A synthetic small molecule has been shown to nudge stem cells toward becoming neurons—an important step in guiding these precursors to develop into any type of tissue.
Stem cells are hailed for their potential to treat brain disorders in which specific neurons die off or are injured. Many such conditions affect areas where stem cells exist but don’t readily develop into neurons, thwarting efforts to boost production of replacement cells.
Molecular biologist Jenny Hsieh and colleagues at the University of Texas Southwestern Medical Center at Dallas had been looking for synthetic molecules that would guide stem cells to become cardiac muscle cells. But when some stem cells developed into neurons, the researchers took a closer look at the molecules they were screening.
Hsieh and colleagues found in cultured cells derived from rodent brains that one, dubbed Isoxazole-9, increased the rate at which stem cells became neurons and kept them from dividing or becoming “support” cells called astrocytes. The findings were reported online June 17 in Nature Chemical Biology. Unpublished preliminary data show similar results with lines of human stem cells.
Isoxazole-9 appears to act directly on a stem cell’s DNA, activating genes called transcription factors, whose role is to turn on other genes. “The ultimate goal of stem cell research is to take a cell from a patient’s own body, take it back down to stem cell level, and coax it into the type of cell that’s needed,” says Hsieh. “While this one molecule by itself doesn’t make that possible, it does act on the DNA to help the cell ‘commit’ to becoming a neuron.”

PROVIDED MATERIAL

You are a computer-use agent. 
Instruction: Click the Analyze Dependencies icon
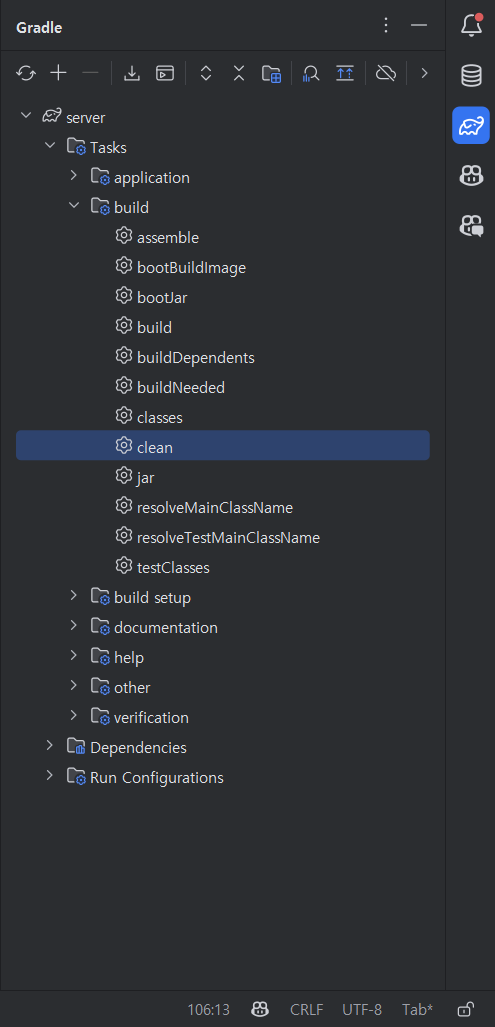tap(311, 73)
==
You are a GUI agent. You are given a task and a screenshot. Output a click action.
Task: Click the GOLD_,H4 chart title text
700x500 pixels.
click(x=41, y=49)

EXERCISE INSTRUCTIONS
Copy out the passage on stem cells word for word, everything from "A synthetic small" down to "of replacement cells.". The data above comes from a different source than the passage on stem cells.

ANSWER TO THIS PROBLEM
A synthetic small molecule has been shown to nudge stem cells toward becoming neurons—an important step in guiding these precursors to develop into any type of tissue.
Stem cells are hailed for their potential to treat brain disorders in which specific neurons die off or are injured. Many such conditions affect areas where stem cells exist but don’t readily develop into neurons, thwarting efforts to boost production of replacement cells.